Hash hashes the column values and enables a lookup of O(1) when filtering for equality. But the query engine won't use the index for range lookup (between, greater/smaller) or like statements.
Gin (Postgres SQL) - is an "inverted index" appropriate for data values containing multiple component values, such as arrays, JSON, and strings.
GiST (Postgres SQL) - Generalized Search Tree indexes are not a single kind of index but rather an infrastructure within which many different indexing strategies can be implemented. Use it usually for Geometry types, Text searches, Nearest neighbor searches, ranges of timestamps/IPs (using the correct data type)
SP-Gist / Spatial - SP-GiST indexes are most valuable when your data has a natural clustering element and is not an equally balanced tree. A great example is phone numbers (at least US ones). They follow a format of 3 digits for the area code, 3 for the prefix, and 4 for the line number.

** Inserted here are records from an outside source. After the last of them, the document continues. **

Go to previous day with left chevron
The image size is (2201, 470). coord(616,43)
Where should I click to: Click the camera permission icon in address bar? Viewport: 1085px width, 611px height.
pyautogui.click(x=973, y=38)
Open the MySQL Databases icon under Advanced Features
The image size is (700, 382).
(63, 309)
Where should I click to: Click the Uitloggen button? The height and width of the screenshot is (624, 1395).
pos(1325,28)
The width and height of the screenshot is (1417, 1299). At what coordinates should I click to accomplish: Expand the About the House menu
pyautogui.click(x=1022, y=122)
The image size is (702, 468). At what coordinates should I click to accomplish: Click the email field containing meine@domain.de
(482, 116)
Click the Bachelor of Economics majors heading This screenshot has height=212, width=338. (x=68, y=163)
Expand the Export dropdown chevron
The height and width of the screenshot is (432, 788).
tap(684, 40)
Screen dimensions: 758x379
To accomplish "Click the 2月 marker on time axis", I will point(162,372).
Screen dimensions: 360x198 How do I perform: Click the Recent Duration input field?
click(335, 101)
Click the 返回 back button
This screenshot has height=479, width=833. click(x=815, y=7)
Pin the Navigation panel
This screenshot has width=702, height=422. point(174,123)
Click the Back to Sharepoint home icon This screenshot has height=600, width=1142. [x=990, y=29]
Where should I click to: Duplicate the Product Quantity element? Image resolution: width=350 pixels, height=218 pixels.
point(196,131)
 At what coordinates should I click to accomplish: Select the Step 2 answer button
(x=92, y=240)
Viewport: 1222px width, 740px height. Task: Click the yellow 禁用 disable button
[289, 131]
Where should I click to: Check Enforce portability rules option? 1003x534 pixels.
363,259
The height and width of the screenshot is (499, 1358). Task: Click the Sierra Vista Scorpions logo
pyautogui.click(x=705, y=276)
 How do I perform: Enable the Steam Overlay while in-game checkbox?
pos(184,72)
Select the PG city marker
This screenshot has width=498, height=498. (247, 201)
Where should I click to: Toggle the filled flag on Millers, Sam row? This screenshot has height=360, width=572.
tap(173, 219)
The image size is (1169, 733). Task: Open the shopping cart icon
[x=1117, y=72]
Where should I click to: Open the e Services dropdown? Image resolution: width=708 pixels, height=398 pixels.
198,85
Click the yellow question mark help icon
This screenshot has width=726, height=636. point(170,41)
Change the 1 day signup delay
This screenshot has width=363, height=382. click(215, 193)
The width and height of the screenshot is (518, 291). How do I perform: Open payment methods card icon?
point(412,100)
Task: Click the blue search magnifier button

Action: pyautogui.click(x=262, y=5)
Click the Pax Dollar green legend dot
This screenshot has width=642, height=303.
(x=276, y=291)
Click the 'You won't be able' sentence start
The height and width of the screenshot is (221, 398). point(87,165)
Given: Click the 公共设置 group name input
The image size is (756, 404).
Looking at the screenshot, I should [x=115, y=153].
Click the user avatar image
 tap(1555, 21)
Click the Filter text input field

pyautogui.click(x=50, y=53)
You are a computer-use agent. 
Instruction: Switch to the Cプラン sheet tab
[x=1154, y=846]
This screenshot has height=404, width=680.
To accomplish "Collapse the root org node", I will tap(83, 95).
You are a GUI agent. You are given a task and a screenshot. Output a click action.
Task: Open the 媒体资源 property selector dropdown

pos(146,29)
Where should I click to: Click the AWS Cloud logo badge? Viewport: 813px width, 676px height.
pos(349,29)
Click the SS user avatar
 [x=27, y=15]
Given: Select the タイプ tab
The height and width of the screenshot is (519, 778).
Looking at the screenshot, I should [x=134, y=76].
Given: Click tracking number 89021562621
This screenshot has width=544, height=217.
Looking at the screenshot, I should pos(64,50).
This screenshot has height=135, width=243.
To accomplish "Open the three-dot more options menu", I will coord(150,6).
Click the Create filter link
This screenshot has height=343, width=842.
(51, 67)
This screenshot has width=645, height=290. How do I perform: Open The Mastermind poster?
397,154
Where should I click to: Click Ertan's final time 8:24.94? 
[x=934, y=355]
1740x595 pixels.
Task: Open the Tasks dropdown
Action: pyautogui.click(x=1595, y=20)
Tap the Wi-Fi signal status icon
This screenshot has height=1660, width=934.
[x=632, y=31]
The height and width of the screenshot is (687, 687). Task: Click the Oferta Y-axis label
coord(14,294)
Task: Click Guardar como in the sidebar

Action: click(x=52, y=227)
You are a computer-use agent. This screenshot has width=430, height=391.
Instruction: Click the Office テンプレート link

BRIN - shorts for "Block Range INdexes" store summaries about the values stored in consecutive physical block ranges of a table. Thus, they are most effective for columns whose values are well-correlated with the physical order of the table rows — for example, time-series data such as audit logs or events.
Fulltext - gather a column or multiple columns into a document, and then preprocess the document in various ways into an index, which makes it possible to run different kinds of text matches (including spelling mistakes).
What kind of index and data structure should you use?
In most cases, the default of b-tree and single/multi-column value will be enough and give you the most you need. When it's not enough, I would examine the data itself, which data types, the exact query, and the query plan using `Explain.` Then, We can create another index (and replace the old one).
💡 pay attention that you should not index everything, as tempting as it is, because every index uses more storage and slows the write operations. Remember that the query planner usually uses the most selective index (fetching the smallest data), so some indexes may never be used.
Fine-tune data fetching with Partitioning
If you deal with big data and need more than indexing, partitioning the data will let you only query the relevant portion. For example, if partitioning the data by "Year," you will query only data from 2024, and all 2023 won't be retrieved from the storage if you haven't explicitly asked for it (partition is like a different storage unit). If most of the queries are in filtering by 2024, it will dramatically enhance your query performance.
Partitioning has overhead in maintenance, and it can lead to a spike in lock manager waits and negatively impact user query performance. Increasing smaller tables and multiple indexes and partitions can generate many locks per query, causing contention problems.
Based on my experience, focusing on these 6 pillars can significantly enhance the performance of the application by 80-90%, even before implementing any additional solutions such as caching, rewriting specific parts of the application in more performant languages, dividing into microservices, or using NoSQL.